- Accesso stradale
- ottimo ampio parcheggio a bordo strada
Premessa: salita assolutamente non alpinistica (come nella relazione che c’era e ho corretto).Inoltre non ha senso salire il canale sud-ovest come molti hanno scritto, quando la salita dal versante sud non presenta alcuna difficoltà se non per la fatica della pendenza su terreno sfasciumoso e privo di sentiero (EE puro non di più).
Partenza da Castello con cielo velato e vento moderato ma temperatura gradevole. Salita per i Vallone delle Giargiatte, bei colori nel lariceto e ambiente molto selvaggio e poco battuto oggi. Raggiunto il Passo di San Chiaffredo, qualche raffica di vento più sostenuta poi improvvisamente è calato, nel frattempo il cieloè diventato terso. Avevo già scartato l’idea di salire l’infido canale ovest seguendo il suggerimento della gita di Giada di salire dal canalone sud, che sembra molto ripido ma in realtà si sale senza difficoltà. La parte iniziale su ghiaioni è la più faticosa, ma dopo 70-80 m di dislivello basta spostarti sul lato sinistro tra terrazzi di roccette ed erba per salire decisamente più comodi (non si usano mai le mani). Gli stessi terrazzi sono molto ampi e mai esposti occorre solo un po’ di cautela per la presenza del ghiaietto scivoloso. Raggiunto quindi la cima senza alcun problema, da dove la vista sul versante sud del Monviso è sempre spettacolare e inquientate.
Dopo una lunga sosta in maniche corte in cima, sceso velocemente (5 minuti dalla cima alla base del pendio) sfruttando i divertenti ghiaioni.
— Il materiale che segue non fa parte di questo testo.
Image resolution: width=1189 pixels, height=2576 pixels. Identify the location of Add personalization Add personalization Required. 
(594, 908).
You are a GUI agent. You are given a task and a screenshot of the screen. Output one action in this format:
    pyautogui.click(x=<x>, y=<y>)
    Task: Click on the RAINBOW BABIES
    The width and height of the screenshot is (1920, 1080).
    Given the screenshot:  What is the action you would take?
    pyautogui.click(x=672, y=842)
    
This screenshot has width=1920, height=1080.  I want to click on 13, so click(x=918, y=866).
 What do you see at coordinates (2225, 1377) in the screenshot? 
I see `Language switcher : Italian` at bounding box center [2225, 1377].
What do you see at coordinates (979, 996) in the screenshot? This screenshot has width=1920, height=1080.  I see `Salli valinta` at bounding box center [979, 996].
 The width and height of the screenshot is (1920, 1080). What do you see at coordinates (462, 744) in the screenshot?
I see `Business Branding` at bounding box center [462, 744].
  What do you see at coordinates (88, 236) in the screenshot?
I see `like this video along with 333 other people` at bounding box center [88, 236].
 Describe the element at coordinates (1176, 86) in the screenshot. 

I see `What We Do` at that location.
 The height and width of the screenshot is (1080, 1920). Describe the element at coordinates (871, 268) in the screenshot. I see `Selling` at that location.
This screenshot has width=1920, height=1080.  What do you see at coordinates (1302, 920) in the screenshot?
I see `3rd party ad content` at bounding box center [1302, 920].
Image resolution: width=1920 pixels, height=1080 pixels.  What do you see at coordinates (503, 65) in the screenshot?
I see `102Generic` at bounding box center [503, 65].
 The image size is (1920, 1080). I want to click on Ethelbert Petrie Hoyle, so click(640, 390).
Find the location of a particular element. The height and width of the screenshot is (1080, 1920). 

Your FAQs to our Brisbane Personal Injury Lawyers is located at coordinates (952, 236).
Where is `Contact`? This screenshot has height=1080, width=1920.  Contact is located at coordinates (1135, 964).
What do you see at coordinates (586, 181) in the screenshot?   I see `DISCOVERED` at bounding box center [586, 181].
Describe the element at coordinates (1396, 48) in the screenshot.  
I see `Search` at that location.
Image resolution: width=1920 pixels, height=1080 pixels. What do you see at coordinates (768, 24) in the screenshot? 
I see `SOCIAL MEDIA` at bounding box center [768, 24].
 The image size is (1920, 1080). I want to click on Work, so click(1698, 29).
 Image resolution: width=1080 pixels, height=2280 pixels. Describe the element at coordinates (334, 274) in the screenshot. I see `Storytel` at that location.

Quindi proseguito per l’anello, salendo in fretta al Passo Calatà dove mi sono concesso la deviazione per Punta Malta, già salita in passato ma che è sempre un bel posto. Così facendo ho anche trovato il modo di scendere direttamente nel sottostante Vallone dei Duc; è sufficiente seguire una vaga traccia che scende dal pendio sud e raggiunge una piccola sella, dove a sinistra si nota un canalino che scende nel vallone. Si può o scendere per il canalino, oppure meglio tenersi sul bordo destro dove una serei di comodi terrazzi di roccia ed erba portano direttamente a ricongiungersi con il sentiero proveniente dal Passo Calatà. Da qui seguendo il sentiero del Vallone dei Duc si torna a Castello. A tratti questo percorso è molto bello e selvaggio, anche se risulta poco scorrevole nelle parti di pietraia. Un po’ monotono il tratto dal Rifugio Bagnour a Castello, oggi molto polveroso. E’ comunque un anello molto consigliabile, seppur non proprio breve.
Poca gente in questi valloni, solo un paio di coppie incontrate nei pressi di Punta Malta. Colori meravigliosi e giornata che inizialmente sembrava cupa, si è poi trasformata in una giornata tardo estiva molto calda.